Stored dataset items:
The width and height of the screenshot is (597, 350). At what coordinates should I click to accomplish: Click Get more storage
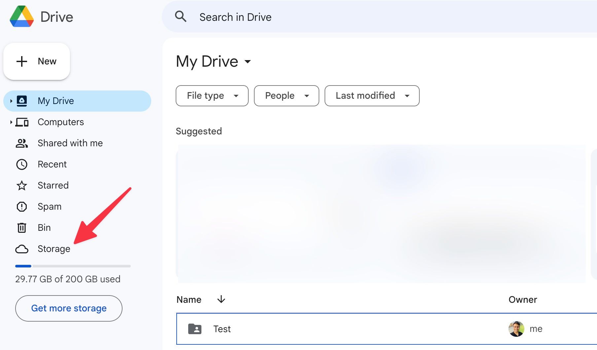click(68, 308)
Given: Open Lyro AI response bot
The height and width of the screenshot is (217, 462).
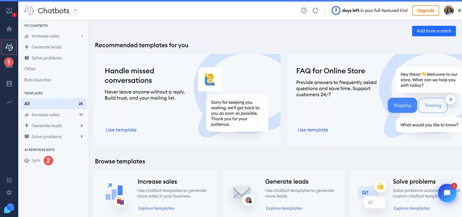Looking at the screenshot, I should point(36,161).
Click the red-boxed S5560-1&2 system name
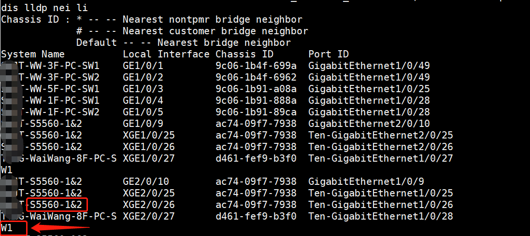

= Directive =
Reproduce the entire listing above word for word, leaving out the pictures.

= Answer for the task =
The width and height of the screenshot is (597, 350). At what coordinates should I click to accomplish: Click Get more storage
click(68, 308)
Given: Open Lyro AI response bot
The height and width of the screenshot is (217, 462).
Looking at the screenshot, I should point(36,161).
Click the red-boxed S5560-1&2 system name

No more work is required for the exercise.